* **Brief**: Produce a word-for-word copy of the lines from the one that contains "Click Marissa Sullivan's Oracle skill tag" to the final line of the data below, with all pictures dropped.

* **Exercise data**:

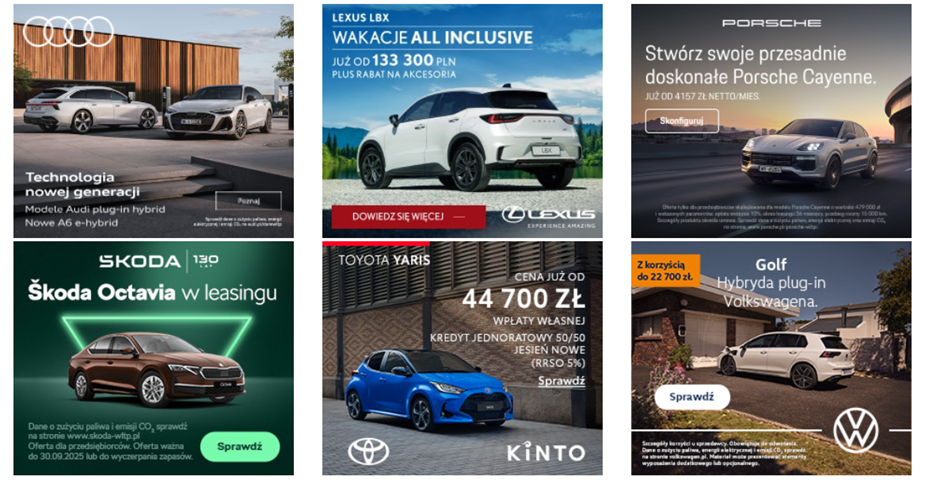Click the Wakacje All Inclusive headline
This screenshot has width=944, height=488.
coord(432,37)
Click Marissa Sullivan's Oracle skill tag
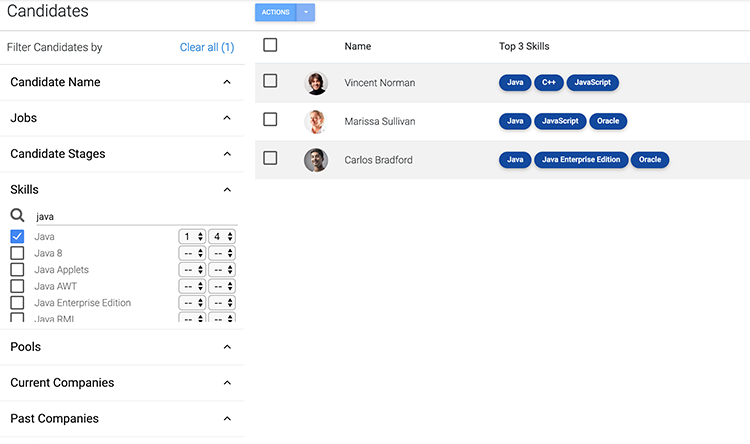 click(x=608, y=121)
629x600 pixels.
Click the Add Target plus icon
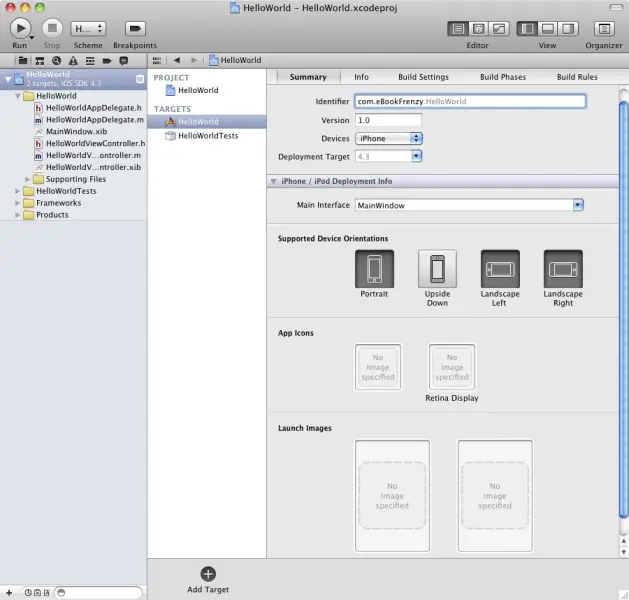click(x=208, y=573)
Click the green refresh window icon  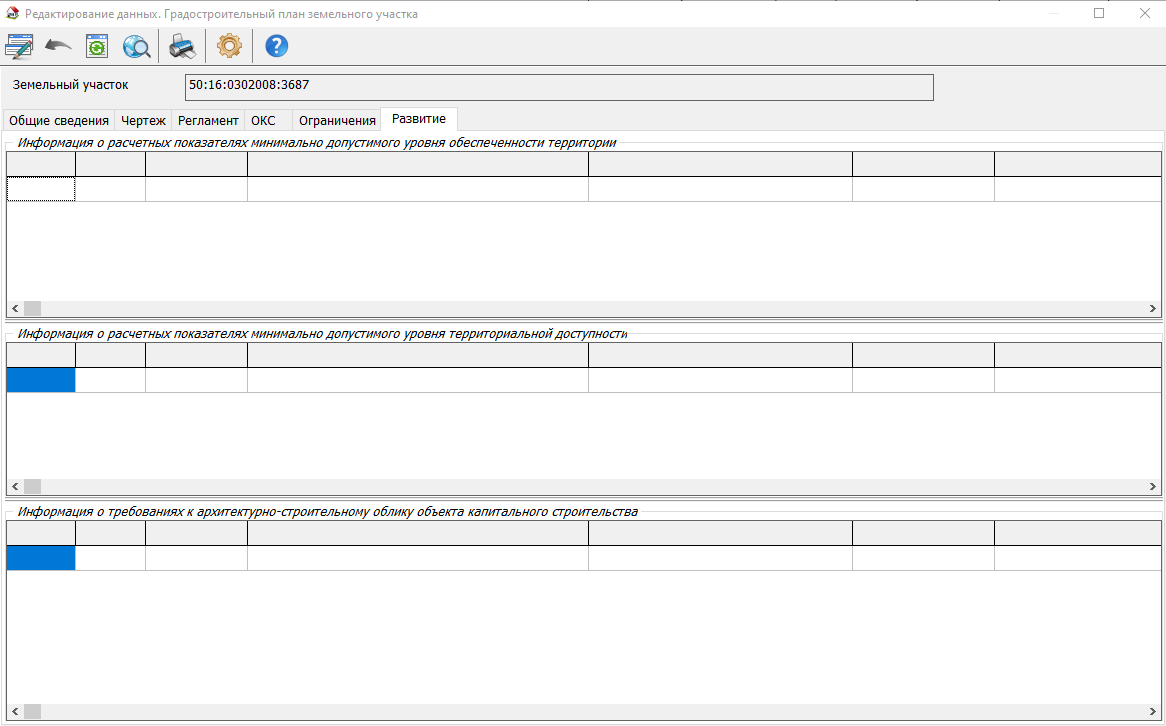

* **Exercise result**:
Click Marissa Sullivan's Oracle skill tag
 click(x=608, y=121)
629x600 pixels.
Click the Add Target plus icon
click(x=208, y=573)
Click the green refresh window icon  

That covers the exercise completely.